● Aim of the exercise
From the entries below, output the line with "NO (459, 1627)" and each following line up to and including the line with "Newspapers (299, 2223)", exactly as written.

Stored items
_____
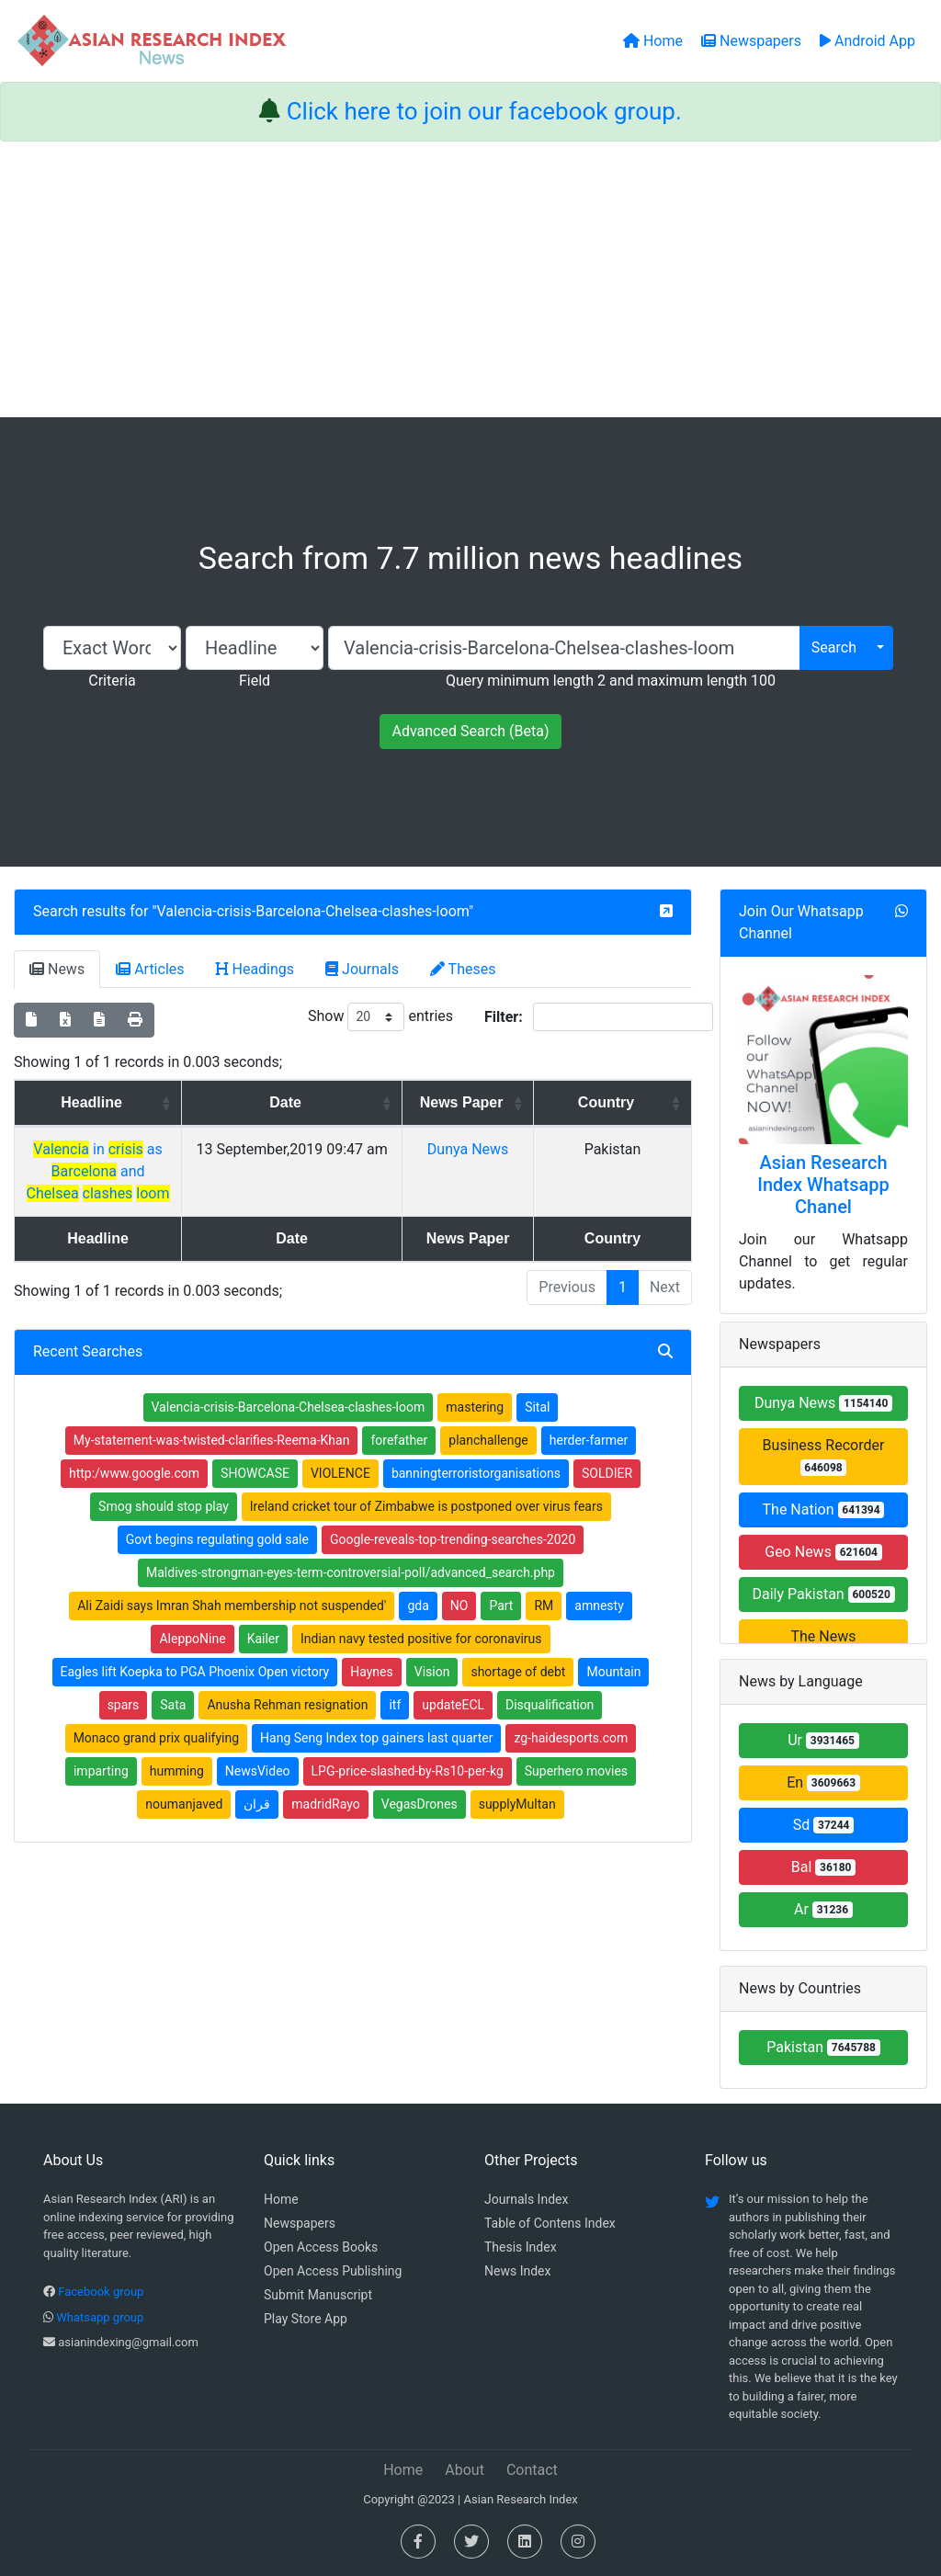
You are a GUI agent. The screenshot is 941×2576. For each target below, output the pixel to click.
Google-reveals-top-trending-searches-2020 (452, 1561)
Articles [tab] (150, 969)
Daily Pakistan (823, 1594)
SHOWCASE (255, 1495)
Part (501, 1627)
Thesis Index (520, 2247)
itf (395, 1726)
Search (833, 647)
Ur (823, 1740)
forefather (398, 1462)
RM (543, 1627)
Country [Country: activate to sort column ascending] (638, 1102)
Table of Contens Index (550, 2223)
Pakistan (823, 2047)
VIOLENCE (340, 1495)
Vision (432, 1693)
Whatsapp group (99, 2317)
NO (459, 1627)
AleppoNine (192, 1660)
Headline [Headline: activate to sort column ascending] (155, 1102)
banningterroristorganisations (476, 1495)
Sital (537, 1429)
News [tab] (57, 969)
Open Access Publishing (333, 2271)
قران (257, 1826)
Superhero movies (576, 1793)
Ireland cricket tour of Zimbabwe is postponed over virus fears (426, 1528)
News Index (517, 2271)
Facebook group (100, 2291)
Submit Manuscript (318, 2294)
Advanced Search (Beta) (470, 731)
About (464, 2470)
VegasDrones (419, 1826)
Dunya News (545, 1171)
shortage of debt (517, 1693)
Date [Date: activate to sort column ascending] (394, 1102)
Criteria (111, 680)
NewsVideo (257, 1793)
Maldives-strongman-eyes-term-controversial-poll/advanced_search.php (350, 1594)
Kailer (263, 1660)
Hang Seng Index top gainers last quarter (376, 1760)
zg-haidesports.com (571, 1760)
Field (254, 680)
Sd (824, 1824)
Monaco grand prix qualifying (156, 1760)
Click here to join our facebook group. (484, 111)
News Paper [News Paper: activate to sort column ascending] (539, 1113)
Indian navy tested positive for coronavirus (421, 1660)
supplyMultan (517, 1826)
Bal (823, 1867)
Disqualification (549, 1726)
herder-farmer (589, 1462)
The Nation (824, 1509)
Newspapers (299, 2223)
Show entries (380, 1017)
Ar (823, 1909)
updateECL (453, 1726)
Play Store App (305, 2318)
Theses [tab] (463, 969)
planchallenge (488, 1462)
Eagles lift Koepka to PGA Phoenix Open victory (195, 1693)
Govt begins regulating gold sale (217, 1561)
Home (281, 2199)
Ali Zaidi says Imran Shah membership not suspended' (231, 1627)
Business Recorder (824, 1456)
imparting (101, 1793)
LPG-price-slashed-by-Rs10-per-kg (408, 1793)
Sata (173, 1726)
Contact (532, 2470)
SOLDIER (607, 1495)
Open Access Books (321, 2247)
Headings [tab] (255, 969)
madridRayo (325, 1826)
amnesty (598, 1627)
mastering (475, 1429)
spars (124, 1726)
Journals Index (526, 2199)
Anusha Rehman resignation (287, 1726)
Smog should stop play (163, 1528)
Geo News (823, 1551)
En (823, 1782)
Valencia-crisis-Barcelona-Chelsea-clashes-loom (313, 911)
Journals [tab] (362, 969)
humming (177, 1793)
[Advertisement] (470, 279)
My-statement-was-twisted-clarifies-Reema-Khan (212, 1462)
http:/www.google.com (134, 1495)
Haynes (371, 1693)
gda (417, 1627)
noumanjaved (183, 1826)
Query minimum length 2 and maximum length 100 (611, 680)
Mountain (613, 1693)
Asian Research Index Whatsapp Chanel (823, 1185)
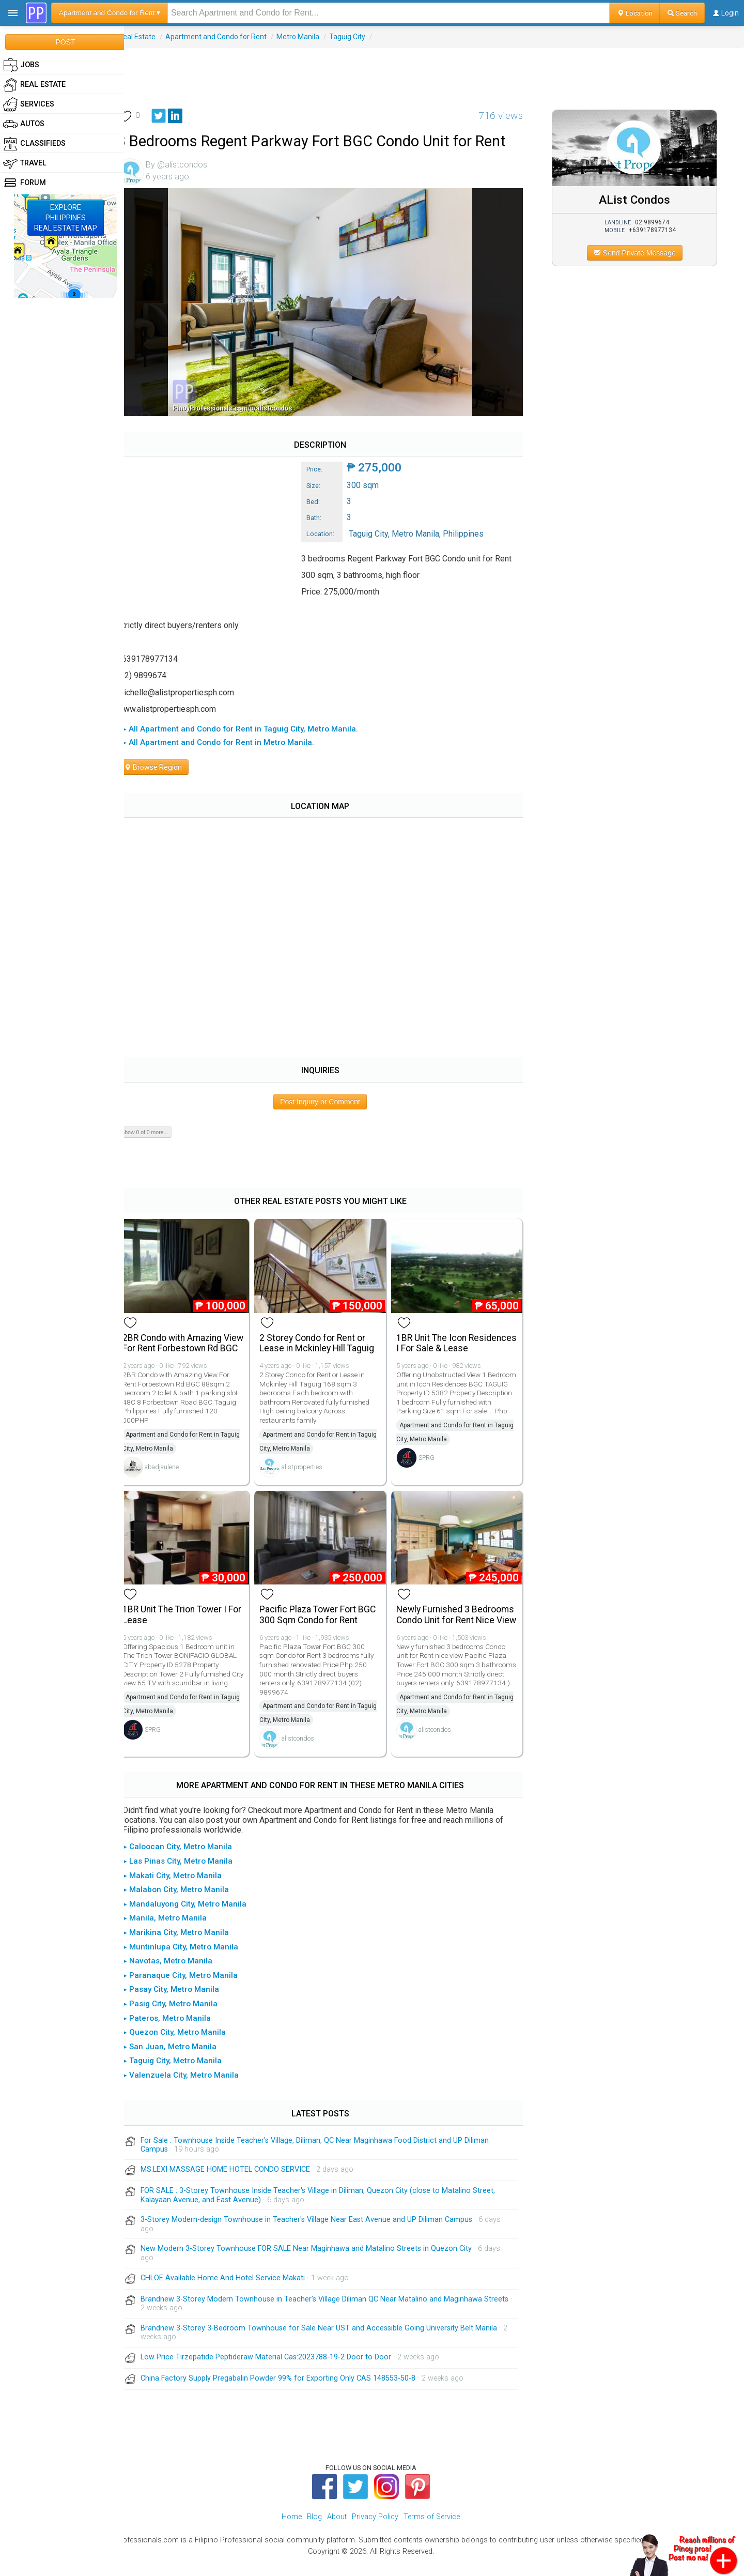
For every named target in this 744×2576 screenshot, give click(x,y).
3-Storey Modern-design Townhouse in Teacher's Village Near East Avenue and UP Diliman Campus (318, 2233)
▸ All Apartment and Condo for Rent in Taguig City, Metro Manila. (252, 724)
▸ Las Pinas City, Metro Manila (189, 1874)
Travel (25, 163)
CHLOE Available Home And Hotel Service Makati (234, 2291)
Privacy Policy (375, 2530)
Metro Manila (309, 37)
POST (65, 42)
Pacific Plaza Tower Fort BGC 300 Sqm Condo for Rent (327, 1617)
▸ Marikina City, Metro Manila (188, 1945)
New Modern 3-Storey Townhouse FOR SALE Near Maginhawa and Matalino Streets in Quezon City (318, 2262)
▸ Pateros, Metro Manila (179, 2031)
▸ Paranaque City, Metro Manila (192, 1988)
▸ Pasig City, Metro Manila (182, 2017)
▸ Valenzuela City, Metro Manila (193, 2088)
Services (28, 104)
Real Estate (148, 37)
_____
● Your solution
NO (459, 1627)
AleppoNine (192, 1660)
Headline [Headline: activate to sort column ascending] (155, 1102)
banningterroristorganisations (476, 1495)
Sital (537, 1429)
News [tab] (57, 969)
Open Access Publishing (333, 2271)
قران (257, 1826)
Superhero movies (576, 1793)
Ireland cricket tour of Zimbabwe is postponed over virus fears (426, 1528)
News Index (517, 2271)
Facebook group (100, 2291)
Submit Manuscript (318, 2294)
Advanced Search (Beta) (470, 731)
About (464, 2470)
VegasDrones (419, 1826)
Dunya News (545, 1171)
shortage of debt (517, 1693)
Date [Date: activate to sort column ascending] (394, 1102)
Criteria (111, 680)
NewsVideo (257, 1793)
Maldives-strongman-eyes-term-controversial-poll/advanced_search.php (350, 1594)
Kailer (263, 1660)
Hang Seng Index top gainers last quarter (376, 1760)
zg-haidesports.com (571, 1760)
Field (254, 680)
Sd (824, 1824)
Monaco grand prix qualifying (156, 1760)
Click here to join our facebook group. (484, 111)
News Paper [News Paper: activate to sort column ascending] (539, 1113)
Indian navy tested positive for coronavirus (421, 1660)
supplyMultan (517, 1826)
Bal (823, 1867)
Disqualification (549, 1726)
herder-farmer (589, 1462)
The Nation (824, 1509)
Newspapers (299, 2223)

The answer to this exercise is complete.